From 2015 to 2020, the network was co-financed under the European Union's programme for the competitiveness of SMEs (COSME) and Horizon 2020.

Under the responsibility of the European Commission's Directorate-General for Internal Market, Industry, Entrepreneurship and SMEs, the Enterprise Europe Network is managed by the Executive Agency for Small and Medium-sized Enterprises (EASME).

== Advice for international growth ==
Enterprise Europe Network advisory services support businesses seeking to expand into international markets. The services cover a wide range of regulatory areas and market intelligence:

- Compliance with EU regulations and standards (e.g. CE marking)
- Access to international markets (market intelligence and capacity building)
- International public contracts (access to cross-border procurement and EU tender opportunities)
- National and regional finance and funding (identification of sources of finance and investor-readiness training)
- EU funding schemes and application support
- Intellectual property rights (IPR) – patents and IPR applications and exploitation strategies
- Energy and resource efficiency (identification of technologies and finance opportunities)
- Management improvement (capacity building)
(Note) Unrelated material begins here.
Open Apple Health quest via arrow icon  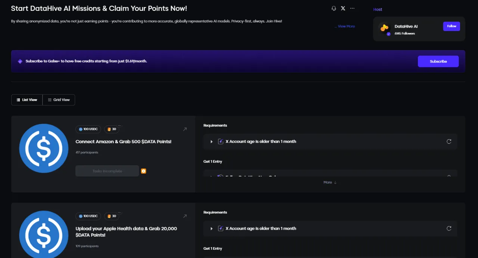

== Support for business innovation ==
The network's innovation support services are available based on an assessment of the needs and development phase of the business.

At an entry level, network services include:

- Information on innovation-related policies, legislation and support programmes
- Links with local innovation stakeholders
- Information about access to local sources of funding

Network experts can provide one-to-one services to support innovation capacity building. Such services include innovation audits, advice on intellectual property, marketing, and access to finance.

The network also provides key account management services to businesses benefitting from the Horizon 2020 SME instrument programme, part of the European Innovation Council (EIC) pilot.